During the long Arroyo reign, the debt-repayment-oriented macroeconomic
management policy that came with structural adjustment stifled the economy.
With 20-25% of the national budget reserved for debt service payments because
of the draconian Automatic Appropriations Law, government finances were in a
state of permanent and widening deficit, which the administration tried to
solve by contracting more loans. Indeed, the Arroyo administration contracted
more loans than the previous three administrations combined.
When the deficit reached gargantuan proportions, the government refused to
declare a debt moratorium or at least renegotiate debt repayment terms to make
them less punitive. At the same time, the administration did not have the
political will to force the rich to take the brunt of bridging the deficit, by
increasing taxes on their income and improving revenue collection. Under
pressure from the IMF, the government levied this burden on the poor and the
middle class by adopting an expanded value added tax (EVAT) of 12% on
purchases.
Commercial establishments passed on this tax to poor and middle-class
consumers, forcing them to cut back on consumption. This then boomeranged back
on small merchants and entrepreneurs in the form of reduced profits, forcing
many out of business.
The straitjacket of conservative macroeconomic management, trade and financial
liberalization, as well as a subservient debt policy, kept the economy from
expanding significantly. As a result, the percentage of the population living
in poverty increased from 30% to 33% between 2003 and 2006, according to World
Bank figures. By 2006, there were more poor people in the Philippines than at
any other time in the country's history.
Policy and poverty in the Third World
The Philippine story is paradigmatic. Many countries in Latin America, Africa,
and Asia saw the same story unfold. Taking advantage of the Third World debt
crisis, the IMF and the World Bank imposed structural adjustment in over 70
developing countries in the course of the 1980s. Trade liberalization followed
adjustment in the 1990s as the WTO, and later rich countries, dragooned
developing countries into free-trade agreements.
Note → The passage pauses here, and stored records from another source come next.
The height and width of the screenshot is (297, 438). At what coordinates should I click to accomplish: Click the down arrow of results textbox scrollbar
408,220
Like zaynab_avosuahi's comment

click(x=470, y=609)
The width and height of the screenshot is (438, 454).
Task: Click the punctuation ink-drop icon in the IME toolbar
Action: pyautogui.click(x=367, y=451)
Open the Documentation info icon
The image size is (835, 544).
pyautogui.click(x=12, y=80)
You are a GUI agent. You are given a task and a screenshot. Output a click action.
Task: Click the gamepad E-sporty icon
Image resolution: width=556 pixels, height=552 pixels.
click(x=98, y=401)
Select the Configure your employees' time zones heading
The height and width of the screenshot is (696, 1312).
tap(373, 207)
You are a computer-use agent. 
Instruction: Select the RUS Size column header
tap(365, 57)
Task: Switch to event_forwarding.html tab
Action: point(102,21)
Because of this trade liberalization, gains in economic growth and poverty
reduction posted by developing countries in the 1960s and 1970s had disappeared
by the 1980s and 1990s. In practically all structurally adjusted countries,
trade liberalization wiped out huge swathes of industry, and countries enjoying
a surplus in agricultural trade became deficit countries.
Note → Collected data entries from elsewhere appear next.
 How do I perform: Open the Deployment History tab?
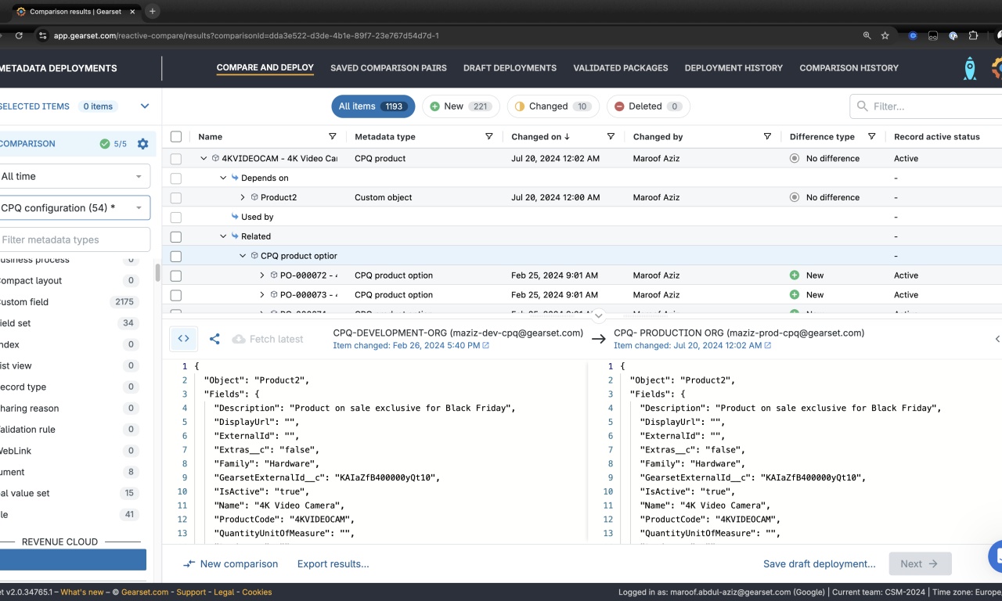click(x=733, y=68)
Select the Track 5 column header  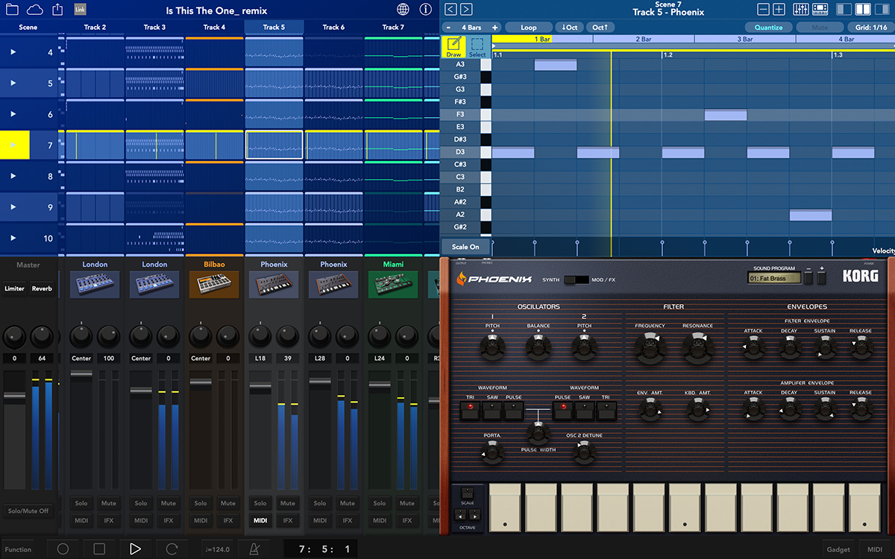coord(274,26)
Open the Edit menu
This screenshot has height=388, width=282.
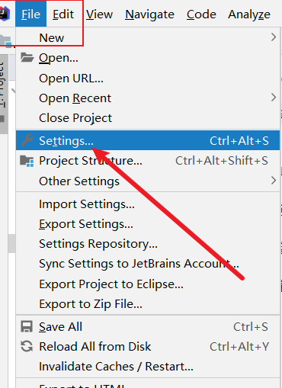63,14
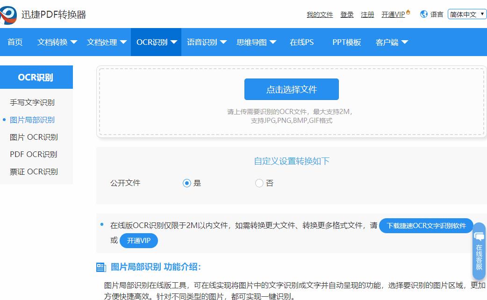Open the 我的文件 link

319,14
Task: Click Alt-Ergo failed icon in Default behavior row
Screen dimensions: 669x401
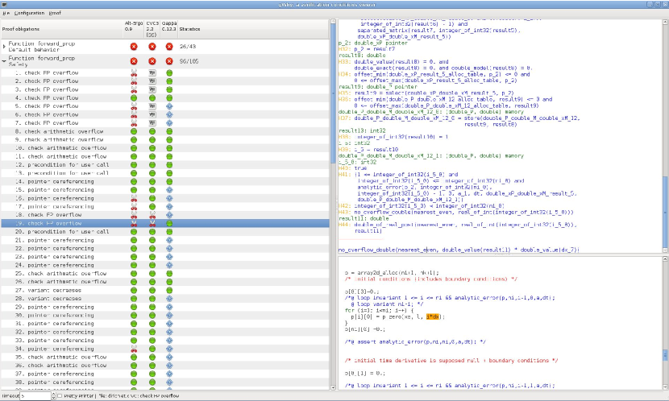Action: (x=133, y=46)
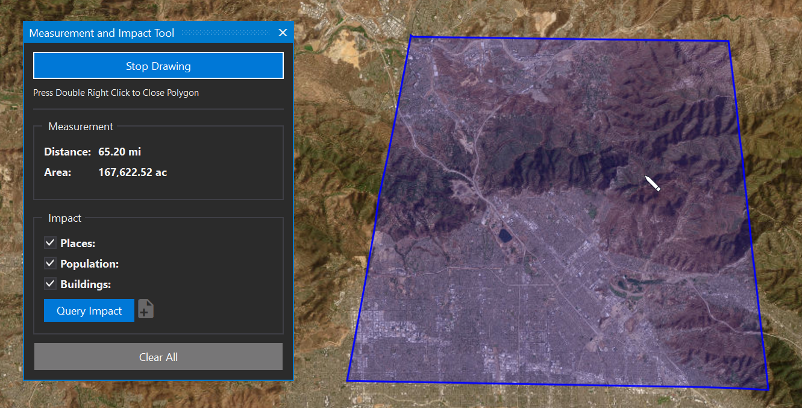The image size is (802, 408).
Task: Click the Distance value 65.20 mi
Action: pos(119,152)
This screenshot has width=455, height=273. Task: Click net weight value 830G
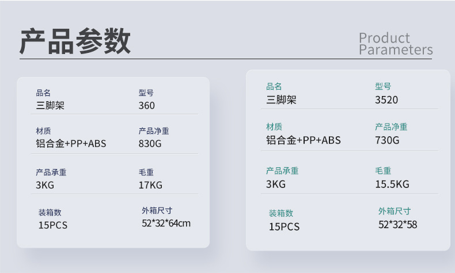click(150, 144)
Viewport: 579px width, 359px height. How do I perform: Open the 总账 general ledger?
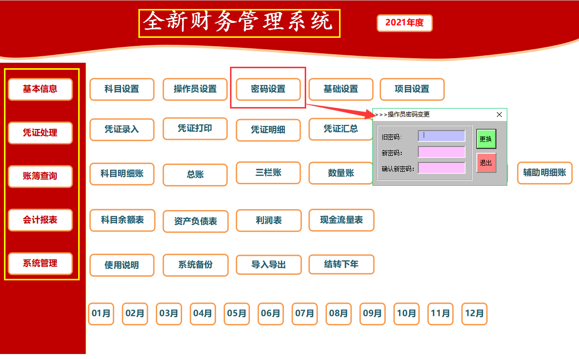click(x=195, y=175)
By the beginning of the millennium, the number of people living in extreme
poverty had increased globally by 28 million from the decade before. The number
of poor increased in Latin America and the Caribbean, Central and Eastern
Europe, the Arab states, and sub-Saharan Africa. The reduction in the number of
the world's poor mainly occurred in China and countries in East Asia, which
spurned structural readjustment policies and trade liberalization multilateral
institutions and local neoliberal technocrats imposed other developing
economies.
China and the rapidly growing newly industrializing countries of East and
Southeast Asia, where most of the global reduction in poverty took place, were
marked by high degrees of corruption. The decisive difference between their
performance and that of countries subjected to structural adjustment was not
corruption but economic policy.
Despite its malign effect on democracy and civil society, corruption is not the
main cause of poverty. The "anti poverty, anti-corruption" crusades that so
enamor the middle classes and the World Bank will not meet the challenge of
poverty. Bad economic policies create and entrench poverty. Unless and until we
reverse the policies of structural adjustment, trade liberalization, and
conservative macroeconomic management, we will not escape the poverty trap.
FPIF columnist Walden Bello is a representative of the party-list Akbayan
in the Philippine House of Representatives.